Pilgrim on a Paper: Day 1

Early this morning, the 12th of December and I’m scrambling around in the semi twilight of six o clock at my buddy Nishan’s place, and I’m running late. Quite typical.

I make it in a hasty auto rickshaw blur to the station, where I am to meet up with Prem da, a friend from Bangalore. He has apparently made this journey enough times to know that it is prudent to arm yourself with a good arsenal of ten rupee notes to avoid transvestite genitalia thrust in your face, as many of them that work the trains in the general class are wont to do.indian-train-unreserved-general-compartment-ii

The General Compartment!

Oh by the way, have I mentioned that I’m travelling without a reservation?

It’s afternoon and we’ve crossed into Andhra Pradesh. Prem da knows a lot about the country we are passing through, so the boredom of the journey is lost in the stories he tells me. He also knows a lot of the party scenes in Nepal, so it seems he can hook me up with the right gear and the right places to party in the mystical Himalayan land, which I am to reach after so much sadhana!

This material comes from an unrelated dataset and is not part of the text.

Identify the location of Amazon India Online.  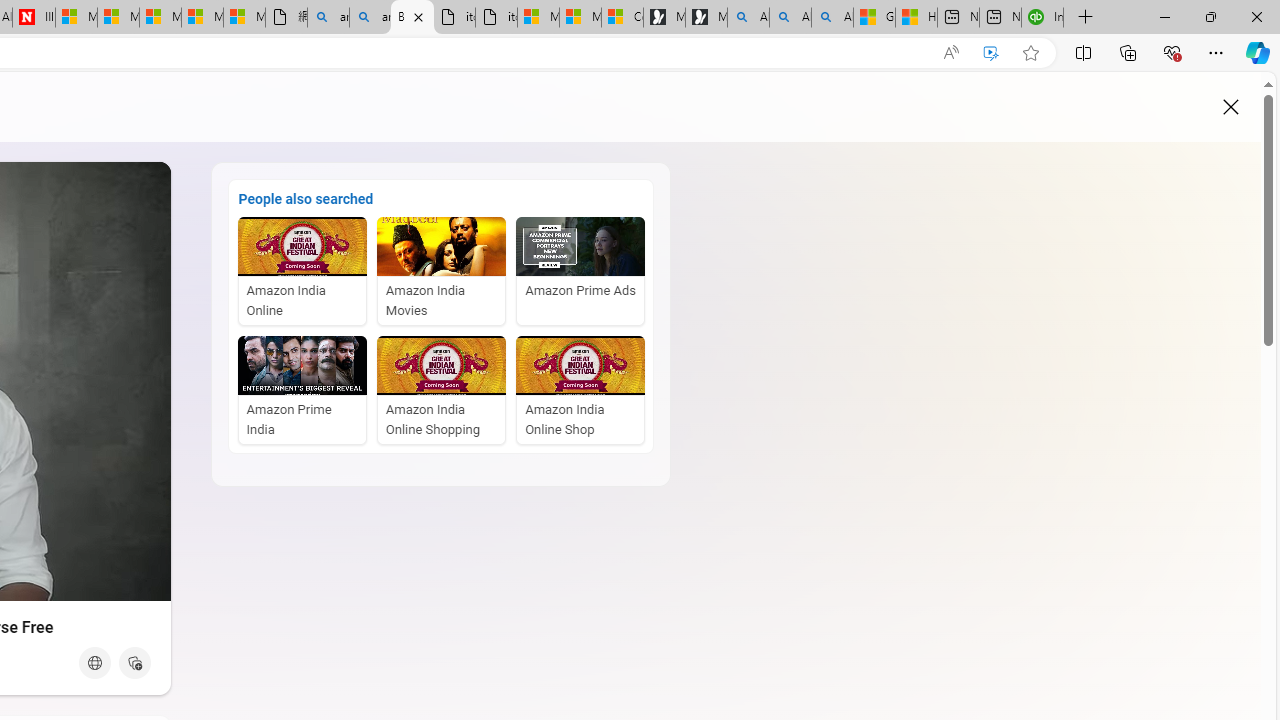
(302, 271).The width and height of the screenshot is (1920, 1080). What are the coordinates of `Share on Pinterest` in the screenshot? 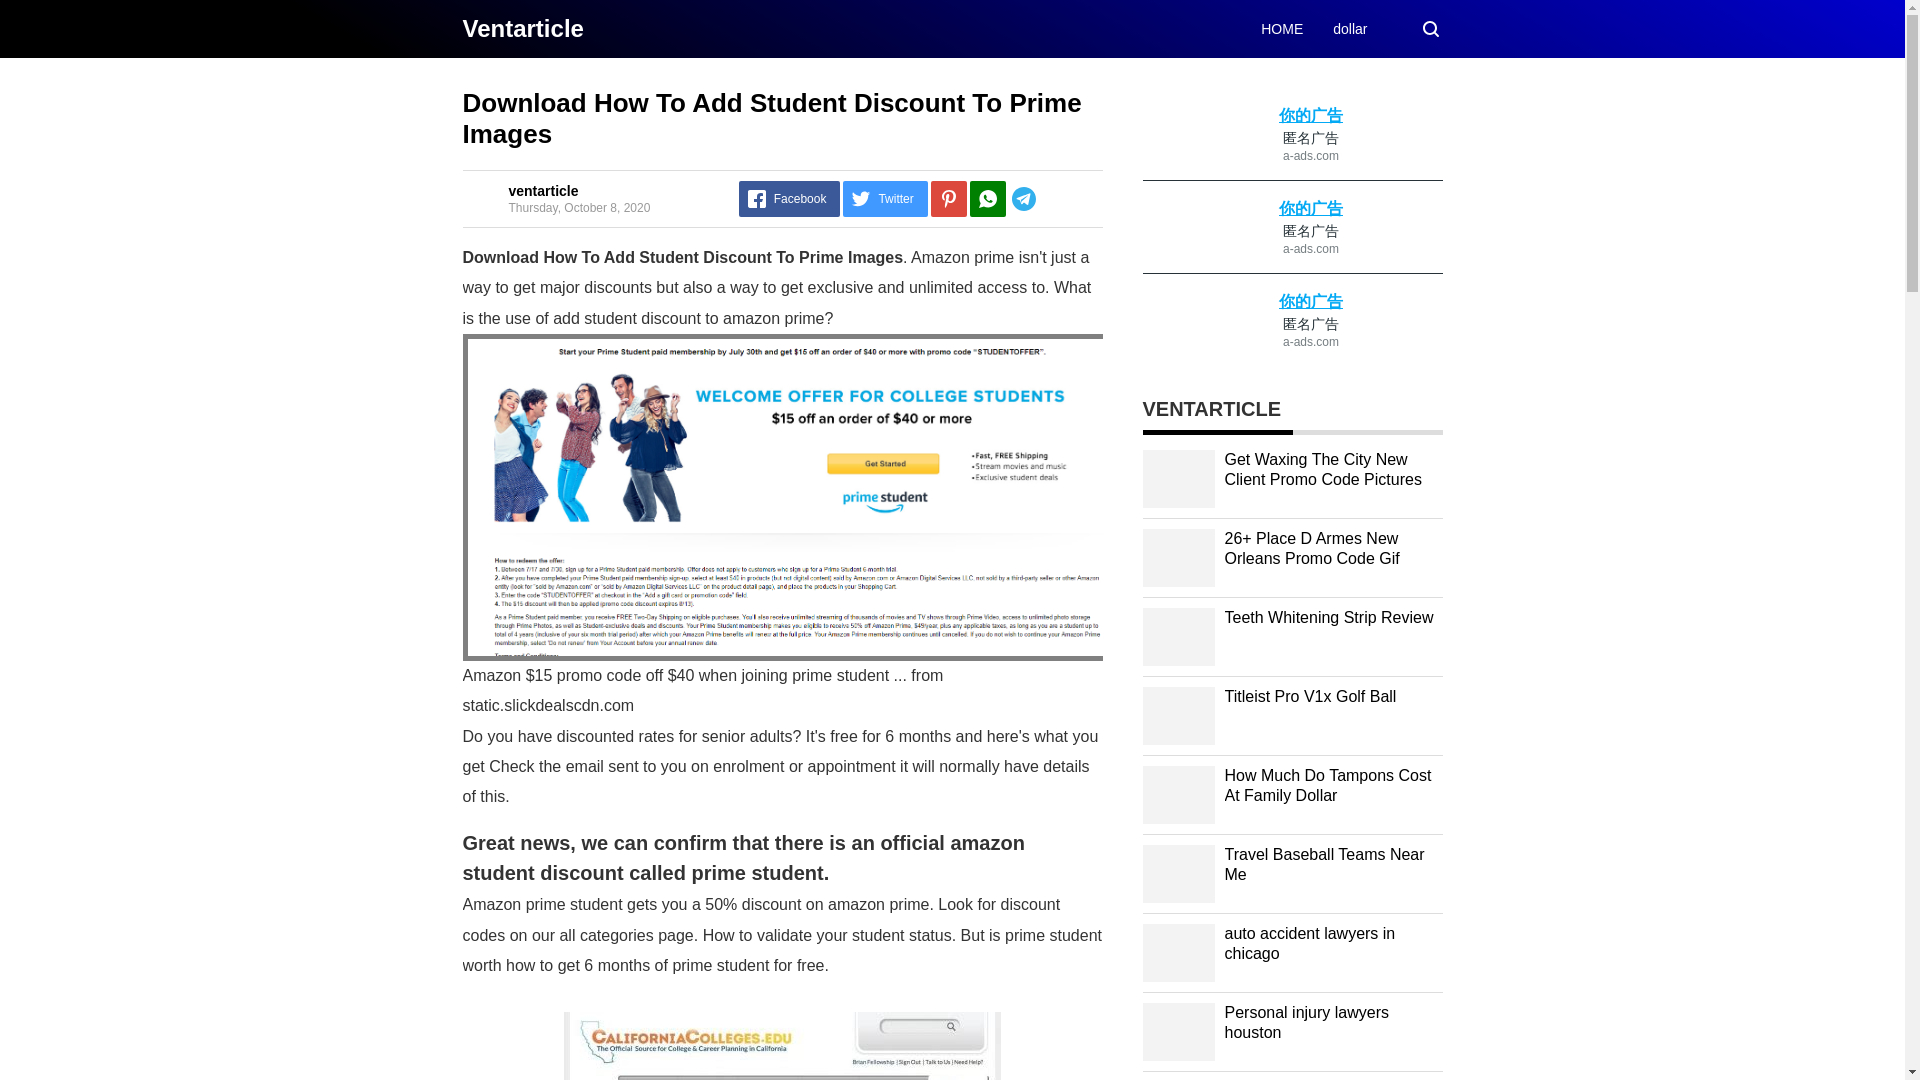 It's located at (949, 199). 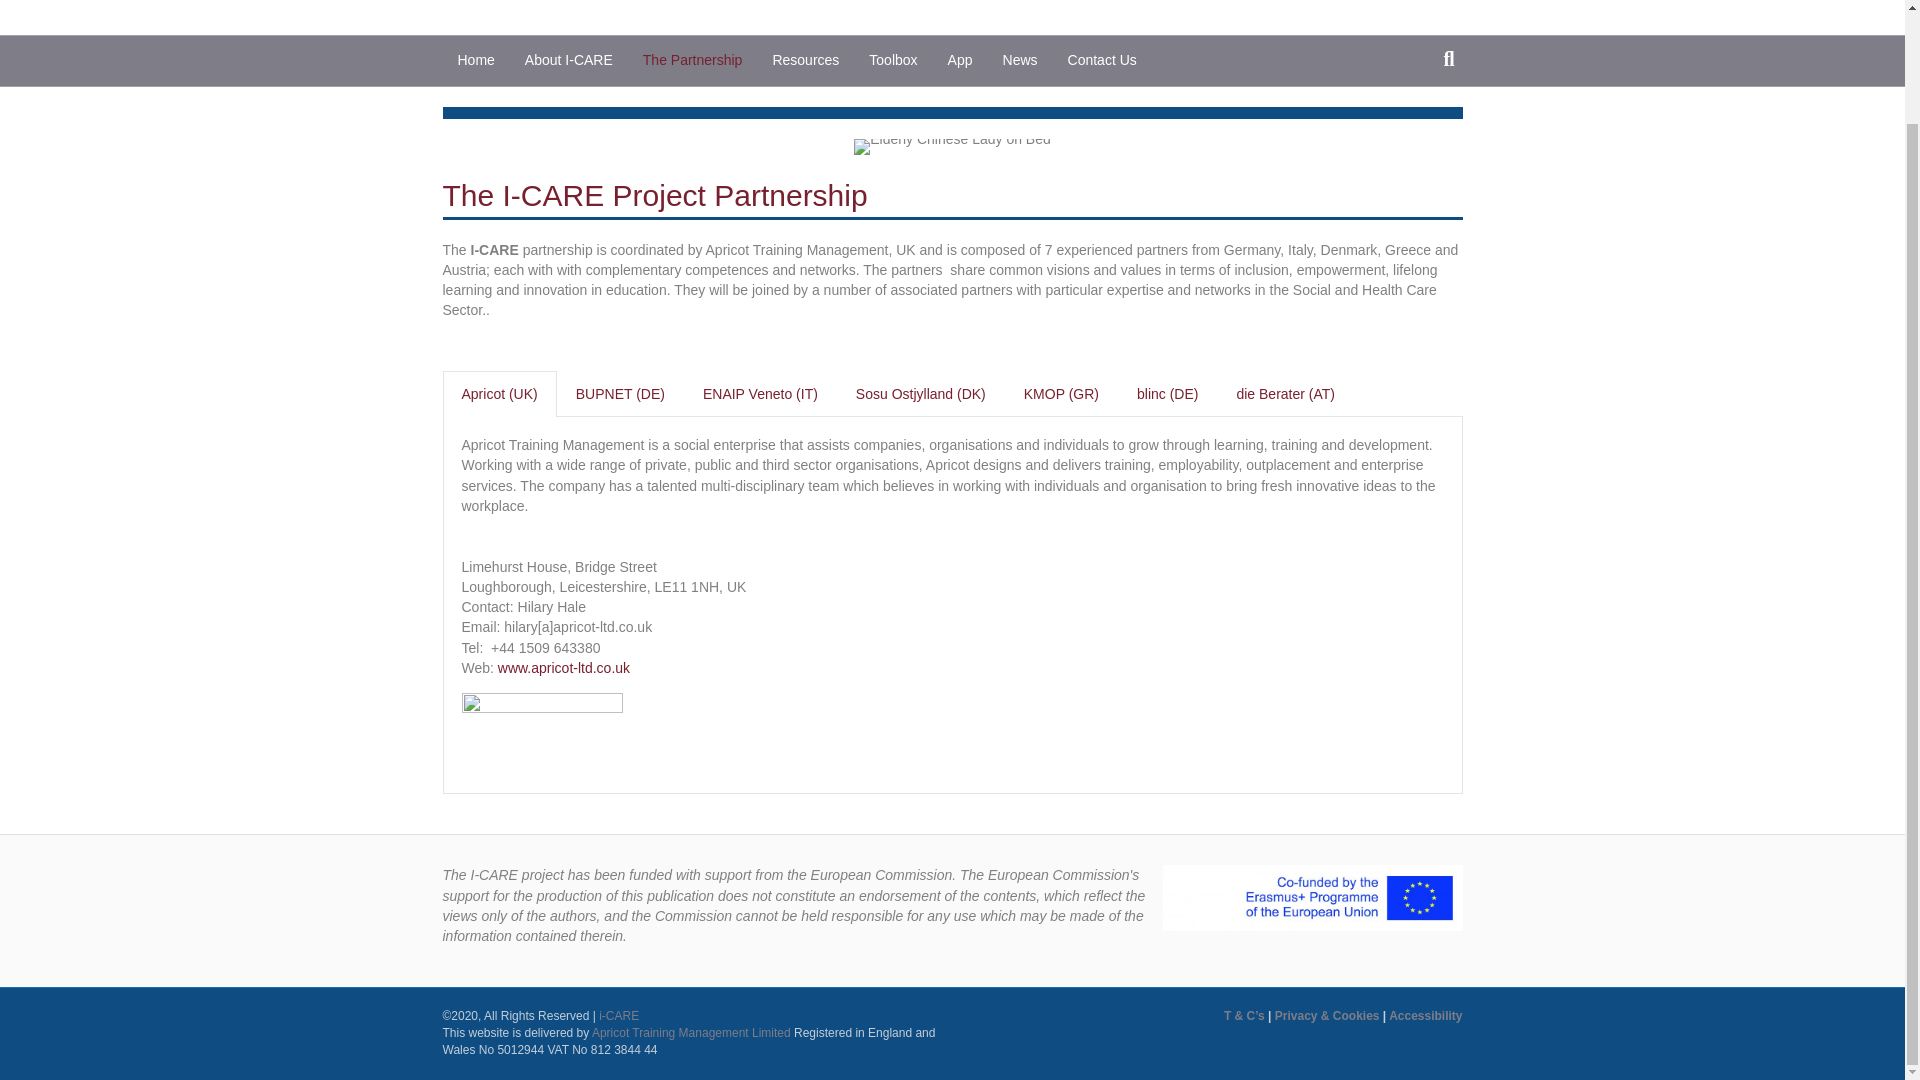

Prem Da is a very interesting guy, his heritage making up for a lot of the interest factor, him being of Mongolian, Nepalese and Azerian stock! Another first for me, where I am travelling with an authentically Central Asian man!

I’ve already arranged to meet up with Wim, the Belgian artist who I met in Goa and was supposed to travel to Rajasthan with, though I got happily waylaid in Mumbai for ten days in the beginning of December at the Dhamma Vipula Vipassana meditation centre, the quite-willing conquest of two lovely Russian ladies I’d met in Goa.

Now that purgatory is done with, and my soul and inner sanctum thoroughly cleansed and purified, I am back on the road, my real home!

Wim is staying in Thamel, quite rightly the original ‘Amsterdam of the East’, bang in the centre of Kathmandu, it is still apparently a time warp back to the days of Hippie Heaven, Nirvana on Earth! I must experience this for myself.

Also I expect to travel through Pokhara, the festival city that is booming with parties the year round. Feverish with excitement!

political-map-of-Nepal

Nepal

The train journey is passing surprisingly smoothly for a general compartment cross country, while we are able to stretch out comfortably in an almost empty carriage. The only major bother is the proliferation of dubious eunuchs or hijras, as they are called in this country, begging money from travellers, a profession that more often than not, takes the form of a perverted extortion and exploitation of passengers on the Indian Railways. The authorities have accepted this crowd as a part of life for longer than living memory, so this scourge of transvestite bandits sweep all the trains in the country, flashing their privates to shock the weaker hearted commuters, efficiently raking the whole joint for quite a pretty penny, an amount that normally ends up in the greasy coffers of regional, organized gangs.

I learnt from Prem, my friend, that it is best to be equipped with a ready stock of ten rupee currency notes that can be easily dispersed. Already, merely a quarter of our journey dispensed with, we have been cleaned out of about 200 rupees. Now we feel stupid having bought tickets for this compartment, where we are paying ‘toll’ to amounts that are equivalent to the ticket prices, but there’s nothing to be said for the lackadaisical authority of the management in this system.

We weren’t feeling a very positive vibe from our fellow travellers, some of whom,were shooting us unnecessarily hostile looks. Being prudent wanderers, we decided to get ourselves upgraded to a different coach. At Secunderabad, we got off the train and spoke to the Ticket Taker, who, for a small fee, upgraded us to the emptier and comfier AC coach.

Lugging our bags to the new coach, we met our new co-passengers, two pretty young girls from Nepal, who were eager to have people to talk to after the day’s long journey. We got off to a good start with the girls when we all went to sneak a smoke near the train doors!